I remember the feel of my grandfather’s dresser under my hands as I felt the beginning. Black cardigan sweater. Blue shirt, elastic waist black Kmart pants. Two days later they would be bagged up and handed to me much like forensic evidence of what had gone down. What had been killed. Blood soaked underwear, puke stained shirt. How did I ever get them off of me? Who took them off? How did anyone keep track of them? Why do I want them back? How am I going to ever get them clean?
My water broke. I was still good…still in love with my husband, still believing I was going to be okay. The last image of my marriage as I had known it was my dear one walking me across the street to the hospital emergency room. It was a normal birth. I was a healthy woman. I had a healthy baby. I loved my husband, I loved my baby.
Everything was going great. I was okay. I was birthing the son I loved more than anything I had known. The son who had come to me months earlier as I walked around a lake and said: “I’m ready mama”. My dear Zig. My dear one. We tried, he and I. We tried to follow the rules, follow the body, follow the doctors. I followed store-bought images of motherhood not meaning the end of me would show up that day. And more pain seared through my womb.
Body and mind split completely open. Each minute brought more pain. Each moment split my mind further away from my body.
Waves of fear. Fear that it would stop, fear that it wouldn’t end.

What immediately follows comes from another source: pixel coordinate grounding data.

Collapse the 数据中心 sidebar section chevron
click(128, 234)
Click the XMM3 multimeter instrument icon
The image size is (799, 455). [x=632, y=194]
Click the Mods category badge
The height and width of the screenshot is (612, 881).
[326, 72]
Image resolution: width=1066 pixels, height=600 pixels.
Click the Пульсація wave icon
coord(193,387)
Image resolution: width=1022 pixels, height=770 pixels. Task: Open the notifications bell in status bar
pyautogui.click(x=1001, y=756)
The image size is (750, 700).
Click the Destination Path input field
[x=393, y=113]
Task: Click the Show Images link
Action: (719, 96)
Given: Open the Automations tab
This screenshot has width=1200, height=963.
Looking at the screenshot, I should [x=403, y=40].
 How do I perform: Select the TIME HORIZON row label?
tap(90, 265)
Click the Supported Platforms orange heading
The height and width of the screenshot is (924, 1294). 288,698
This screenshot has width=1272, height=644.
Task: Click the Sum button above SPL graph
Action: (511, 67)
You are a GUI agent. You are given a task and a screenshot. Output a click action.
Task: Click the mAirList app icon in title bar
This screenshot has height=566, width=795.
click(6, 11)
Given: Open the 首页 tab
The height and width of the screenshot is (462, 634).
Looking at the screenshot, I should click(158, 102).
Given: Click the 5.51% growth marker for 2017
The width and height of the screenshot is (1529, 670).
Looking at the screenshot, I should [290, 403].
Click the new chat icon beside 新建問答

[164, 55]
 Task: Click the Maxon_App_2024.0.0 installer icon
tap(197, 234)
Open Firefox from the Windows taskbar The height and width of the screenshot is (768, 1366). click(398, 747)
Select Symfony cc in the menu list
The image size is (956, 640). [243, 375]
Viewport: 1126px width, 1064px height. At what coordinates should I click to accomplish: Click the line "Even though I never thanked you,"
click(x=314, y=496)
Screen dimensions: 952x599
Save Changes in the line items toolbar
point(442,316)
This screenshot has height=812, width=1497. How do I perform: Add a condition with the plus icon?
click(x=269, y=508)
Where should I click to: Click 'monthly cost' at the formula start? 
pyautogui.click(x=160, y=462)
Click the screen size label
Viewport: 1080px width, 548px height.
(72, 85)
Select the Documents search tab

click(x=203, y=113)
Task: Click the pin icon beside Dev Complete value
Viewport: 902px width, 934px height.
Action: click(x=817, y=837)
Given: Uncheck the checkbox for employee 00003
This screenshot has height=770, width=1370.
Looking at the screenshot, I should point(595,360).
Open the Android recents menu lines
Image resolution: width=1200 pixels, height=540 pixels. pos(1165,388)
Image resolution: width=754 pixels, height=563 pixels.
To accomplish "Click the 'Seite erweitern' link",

Fear that despair it was just beginning…and down I went.
Hours, oh minutes, oh hours of self-imposed torture because I wanted to do it “the right way”–naturally. Naturally, I would want to do it naturally! Who in their right mind wouldn’t naturally want to natural birth? But I forgot something on my birth plan…
I forgot I had to remember to not forget to watch my back. So I missed it altogether. I should have KNOWN. I wasn’t looking, too distracted by pain, and the slipping away of parts of my mind. I wasn’t aware when the dark figure of my lifelong fear of my father took its place in my birth room. The dark cloud. Standing behind the door, behind me—lurking. I never had a chance. My bad.